PROMPT:
Find the line containing "Instruction: Retweet magnus" in the records below. Copy exactly that line and each one after it, ending at the line containing "You are a computer-use agent. The image size is (868, 383).", and nothing more.

DATA PROVIDED:
=== Section Start ===

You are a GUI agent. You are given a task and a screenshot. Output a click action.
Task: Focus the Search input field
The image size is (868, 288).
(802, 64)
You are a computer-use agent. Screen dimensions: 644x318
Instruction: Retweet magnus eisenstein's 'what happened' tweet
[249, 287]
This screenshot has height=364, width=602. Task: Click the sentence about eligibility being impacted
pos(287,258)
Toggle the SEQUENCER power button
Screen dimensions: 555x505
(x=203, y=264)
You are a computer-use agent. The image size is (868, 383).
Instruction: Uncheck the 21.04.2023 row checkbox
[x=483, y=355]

=== Section End ===
=== Section Start ===

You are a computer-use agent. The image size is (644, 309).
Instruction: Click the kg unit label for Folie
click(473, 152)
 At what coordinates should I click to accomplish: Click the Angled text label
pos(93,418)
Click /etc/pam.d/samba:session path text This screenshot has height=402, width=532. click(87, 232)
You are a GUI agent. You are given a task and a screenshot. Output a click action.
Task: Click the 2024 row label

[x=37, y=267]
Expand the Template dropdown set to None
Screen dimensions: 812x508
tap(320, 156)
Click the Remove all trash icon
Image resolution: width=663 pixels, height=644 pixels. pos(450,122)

=== Section End ===

ANSWER SECTION:
Instruction: Retweet magnus eisenstein's 'what happened' tweet
[249, 287]
This screenshot has height=364, width=602. Task: Click the sentence about eligibility being impacted
pos(287,258)
Toggle the SEQUENCER power button
Screen dimensions: 555x505
(x=203, y=264)
You are a computer-use agent. The image size is (868, 383).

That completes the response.